◆ Directions for this task: Each and every line of the data must appear exactly as given.

[Saved entries]
****************************************
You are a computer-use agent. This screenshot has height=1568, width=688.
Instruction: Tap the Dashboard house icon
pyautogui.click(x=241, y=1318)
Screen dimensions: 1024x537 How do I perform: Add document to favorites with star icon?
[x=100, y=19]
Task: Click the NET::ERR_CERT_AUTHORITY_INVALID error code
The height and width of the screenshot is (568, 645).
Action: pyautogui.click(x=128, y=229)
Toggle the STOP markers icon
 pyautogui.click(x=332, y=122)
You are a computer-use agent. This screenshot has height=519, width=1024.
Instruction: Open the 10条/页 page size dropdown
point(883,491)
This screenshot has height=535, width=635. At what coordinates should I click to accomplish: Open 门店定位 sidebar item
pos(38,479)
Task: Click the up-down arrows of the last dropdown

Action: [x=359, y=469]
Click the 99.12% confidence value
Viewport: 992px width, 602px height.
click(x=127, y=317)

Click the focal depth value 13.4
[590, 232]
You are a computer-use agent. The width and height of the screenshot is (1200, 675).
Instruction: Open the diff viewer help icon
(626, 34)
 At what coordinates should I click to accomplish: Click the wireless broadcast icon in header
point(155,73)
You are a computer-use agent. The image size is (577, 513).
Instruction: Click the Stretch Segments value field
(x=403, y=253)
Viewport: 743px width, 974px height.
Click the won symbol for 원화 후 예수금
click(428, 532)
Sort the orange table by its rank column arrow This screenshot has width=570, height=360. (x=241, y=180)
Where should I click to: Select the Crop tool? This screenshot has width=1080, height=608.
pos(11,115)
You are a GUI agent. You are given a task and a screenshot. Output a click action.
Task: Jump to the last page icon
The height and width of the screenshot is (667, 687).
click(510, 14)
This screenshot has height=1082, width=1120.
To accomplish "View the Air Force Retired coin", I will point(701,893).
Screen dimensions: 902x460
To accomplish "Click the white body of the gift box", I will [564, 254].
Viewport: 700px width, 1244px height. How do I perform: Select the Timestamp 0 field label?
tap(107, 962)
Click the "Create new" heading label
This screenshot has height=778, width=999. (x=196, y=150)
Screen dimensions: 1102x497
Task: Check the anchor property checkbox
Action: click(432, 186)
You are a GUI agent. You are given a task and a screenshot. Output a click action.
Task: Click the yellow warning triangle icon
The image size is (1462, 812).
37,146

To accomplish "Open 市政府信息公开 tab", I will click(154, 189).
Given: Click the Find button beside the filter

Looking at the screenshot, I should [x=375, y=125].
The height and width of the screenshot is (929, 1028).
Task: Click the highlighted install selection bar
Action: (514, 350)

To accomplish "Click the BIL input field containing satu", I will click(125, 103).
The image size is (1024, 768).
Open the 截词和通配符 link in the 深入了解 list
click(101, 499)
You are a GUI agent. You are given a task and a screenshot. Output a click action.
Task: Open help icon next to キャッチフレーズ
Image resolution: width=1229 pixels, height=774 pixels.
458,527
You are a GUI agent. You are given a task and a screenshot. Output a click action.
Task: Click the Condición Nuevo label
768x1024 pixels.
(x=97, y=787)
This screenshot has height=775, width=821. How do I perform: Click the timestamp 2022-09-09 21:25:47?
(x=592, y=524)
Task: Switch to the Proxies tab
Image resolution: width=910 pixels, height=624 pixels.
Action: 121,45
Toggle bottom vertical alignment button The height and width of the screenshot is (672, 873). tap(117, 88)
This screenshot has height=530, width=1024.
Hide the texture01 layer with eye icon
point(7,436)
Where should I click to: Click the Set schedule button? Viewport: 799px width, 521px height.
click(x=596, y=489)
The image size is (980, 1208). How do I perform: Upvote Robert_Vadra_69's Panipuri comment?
****************************************
◆ Exercise output:
You are a computer-use agent. This screenshot has height=1568, width=688.
Instruction: Tap the Dashboard house icon
pyautogui.click(x=241, y=1318)
Screen dimensions: 1024x537 How do I perform: Add document to favorites with star icon?
[x=100, y=19]
Task: Click the NET::ERR_CERT_AUTHORITY_INVALID error code
The height and width of the screenshot is (568, 645).
Action: pyautogui.click(x=128, y=229)
Toggle the STOP markers icon
 pyautogui.click(x=332, y=122)
You are a computer-use agent. This screenshot has height=519, width=1024.
Instruction: Open the 10条/页 page size dropdown
point(883,491)
This screenshot has height=535, width=635. At what coordinates should I click to accomplish: Open 门店定位 sidebar item
pos(38,479)
Task: Click the up-down arrows of the last dropdown

Action: [x=359, y=469]
Click the 99.12% confidence value
Viewport: 992px width, 602px height.
click(x=127, y=317)

Click the focal depth value 13.4
[590, 232]
You are a computer-use agent. The width and height of the screenshot is (1200, 675).
Instruction: Open the diff viewer help icon
(626, 34)
 At what coordinates should I click to accomplish: Click the wireless broadcast icon in header
point(155,73)
You are a computer-use agent. The image size is (577, 513).
Instruction: Click the Stretch Segments value field
(x=403, y=253)
Viewport: 743px width, 974px height.
Click the won symbol for 원화 후 예수금
click(428, 532)
Sort the orange table by its rank column arrow This screenshot has width=570, height=360. (x=241, y=180)
Where should I click to: Select the Crop tool? This screenshot has width=1080, height=608.
pos(11,115)
You are a GUI agent. You are given a task and a screenshot. Output a click action.
Task: Jump to the last page icon
The height and width of the screenshot is (667, 687).
click(510, 14)
This screenshot has height=1082, width=1120.
To accomplish "View the Air Force Retired coin", I will point(701,893).
Screen dimensions: 902x460
To accomplish "Click the white body of the gift box", I will [564, 254].
Viewport: 700px width, 1244px height. How do I perform: Select the Timestamp 0 field label?
tap(107, 962)
Click the "Create new" heading label
This screenshot has height=778, width=999. (x=196, y=150)
Screen dimensions: 1102x497
Task: Check the anchor property checkbox
Action: click(432, 186)
You are a GUI agent. You are given a task and a screenshot. Output a click action.
Task: Click the yellow warning triangle icon
The image size is (1462, 812).
37,146

To accomplish "Open 市政府信息公开 tab", I will click(154, 189).
Given: Click the Find button beside the filter

Looking at the screenshot, I should [x=375, y=125].
The height and width of the screenshot is (929, 1028).
Task: Click the highlighted install selection bar
Action: (514, 350)

To accomplish "Click the BIL input field containing satu", I will click(125, 103).
The image size is (1024, 768).
Open the 截词和通配符 link in the 深入了解 list
click(101, 499)
You are a GUI agent. You are given a task and a screenshot. Output a click action.
Task: Open help icon next to キャッチフレーズ
Image resolution: width=1229 pixels, height=774 pixels.
458,527
You are a GUI agent. You are given a task and a screenshot. Output a click action.
Task: Click the Condición Nuevo label
768x1024 pixels.
(x=97, y=787)
This screenshot has height=775, width=821. How do I perform: Click the timestamp 2022-09-09 21:25:47?
(x=592, y=524)
Task: Switch to the Proxies tab
Image resolution: width=910 pixels, height=624 pixels.
Action: 121,45
Toggle bottom vertical alignment button The height and width of the screenshot is (672, 873). tap(117, 88)
This screenshot has height=530, width=1024.
Hide the texture01 layer with eye icon
point(7,436)
Where should I click to: Click the Set schedule button? Viewport: 799px width, 521px height.
click(x=596, y=489)
The image size is (980, 1208). How do I perform: Upvote Robert_Vadra_69's Panipuri comment?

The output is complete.